Friday, January 11, 2019

Maria Beltrão, Flávia Oliveira e fuzis e guarda-chuvas

Em entrevisa no programa Estúdio I, da Globo News, mambros da bancada questionavam a proposta do governador eleito do Rio, Wilson Witzel (PSC), de usar snipers para neutralizar traficantes portando fuzis.



A jornalista Maria Beltrão, que comandava a bancada, trouxe uma situação hipotética na qual um "cidadão", de costas, porta um fuzil "sem estar representando nenhuma ameaça". A pergunta que fica é como um criminoso, portando armamento pesado e de uso restrito, pode ostentar a arma publicamente sem representar nenhuma ameaça...

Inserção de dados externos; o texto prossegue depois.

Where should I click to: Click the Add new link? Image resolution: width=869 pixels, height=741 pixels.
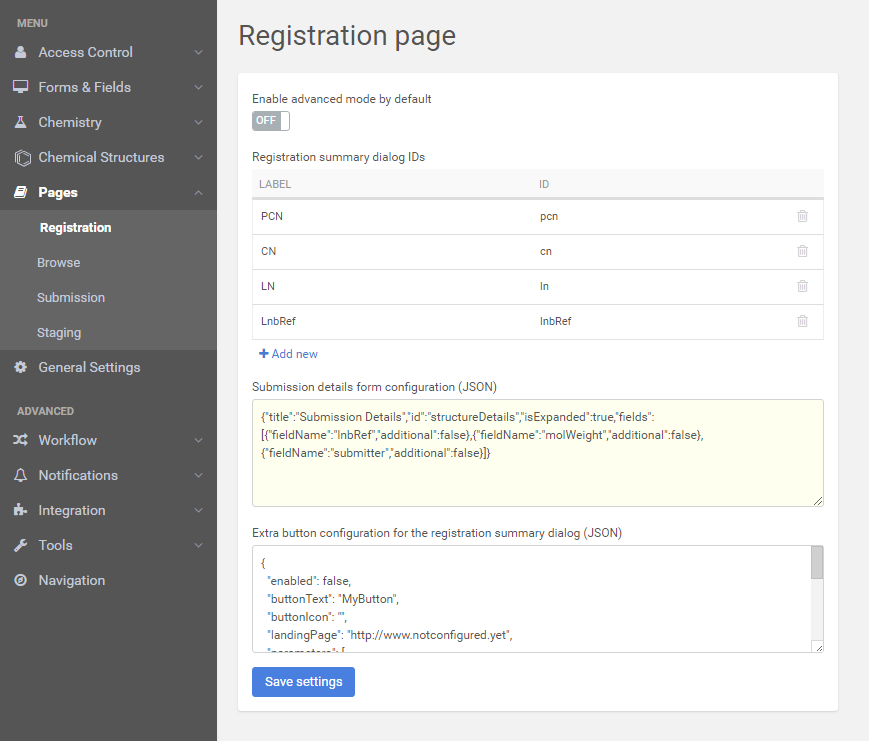(288, 354)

Após a resposta do governador, foi a vez de Flávia Oliveira questioná-lo sobre riscos de uma pessoa que esteja portando “guarda-chuvas ou furadeiras” ser alvejada. Os memes não perdoaram.

A pergunta foi feita baseada no caso do garçom Rodrigo Alexandre da Silva Serrano, que foi morto por um PM quando ele confundiu seu guarda-chuva com uma arma e seu “canguru” (veste usada para carregar bebês) com um colete a prova de balas.
Apesar disso, há pouca relação entre o caso e a proposta de Witzel. A morte de Rodrigo foi causada por um policial militar na UPP da Mangueira, enquanto o governador defende o uso de snipers militares altamente treinados e com armas especiais.

Ao ser questionada no Twitter, Flávia Oliveira não só se recusou a reconhecer a óbvia diferença, como trouxe o caso do Sequestro do ônibus 174 como argumento adicional. Desonestidade.
A ação policial desastrosa não foi efetuada por um sniper, mas por um policial do BOPE que tentou alvejar o criminoso, de forma equivocada e sem permissão, com uma submetralhadora.